The critique began as an implicit question: Prison is an instrument of punishment, no doubt – but is it no more than that? Is it merely a method of forcibly inculcating honest ‘habits’ – that varnish of conformity with which Toqueville was perfectly satisfied? Even if it is agreed that crime is first and foremost an act, does it necessarily follow that such an act constitutes a one-way crossing of the border between honesty and crime? Are the mind and the soul of the criminal completely impervious to influence?

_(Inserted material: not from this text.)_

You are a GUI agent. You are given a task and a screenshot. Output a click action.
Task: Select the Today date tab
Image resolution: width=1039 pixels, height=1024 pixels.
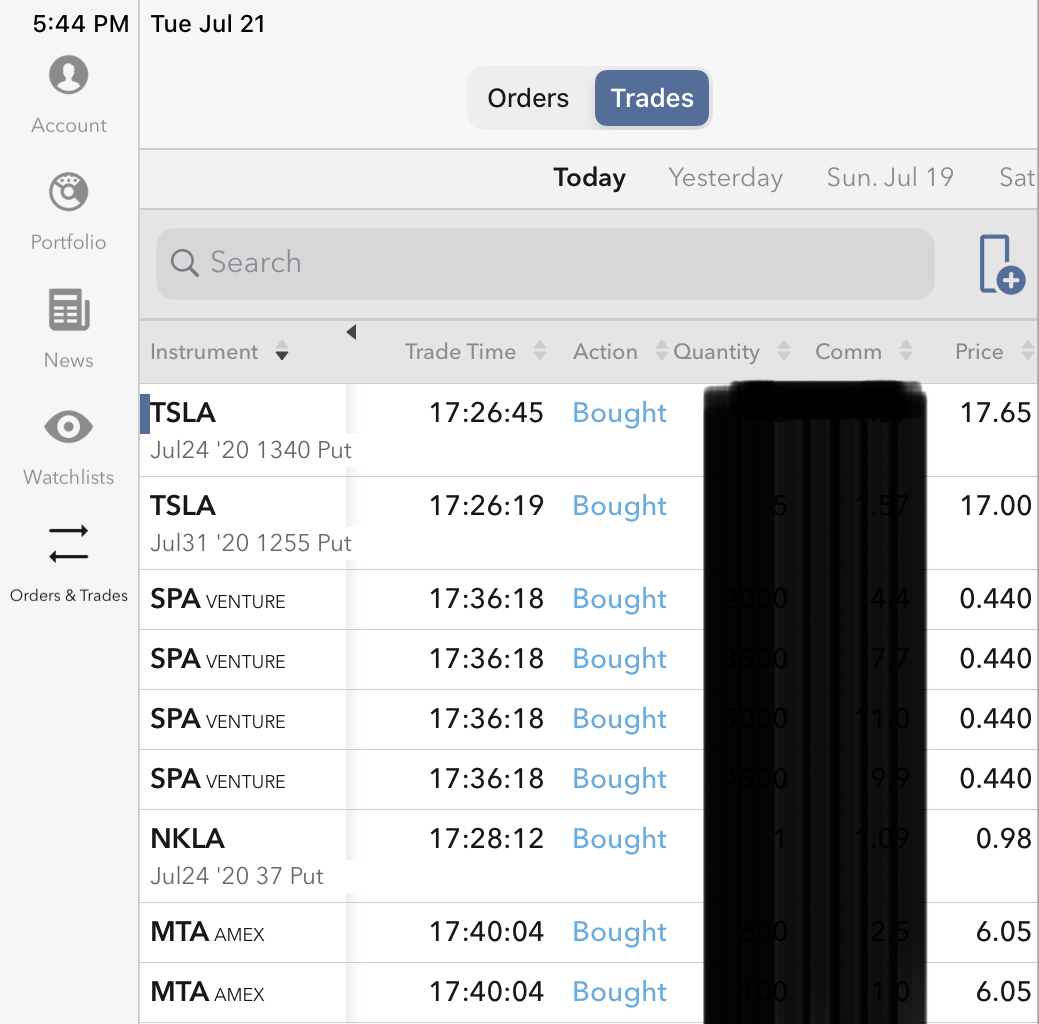[589, 178]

The science of motivation, emerging from the practice of routine prison management, would soon be making a contrary claim.  

The idea was to act upon the criminal’s free will, the capacity for reason abiding deep within him; to pluck the subtle strings of desire and hopefulness that kept this capacity alive. The prison, the locus of punishment, would now turn to the business of motivating prisoners to do better in life. The horror it inspired in potential criminals, its fearsome reputation as a place to be avoided, would catalyze a rebirth of the will and a renewal of self-esteem. Yes, the habits prescribed by Tocqueville and his followers would have to be acquired. The key difference was that they would now be acquired willingly, progressively, and with the prisoner in control of the pace of change.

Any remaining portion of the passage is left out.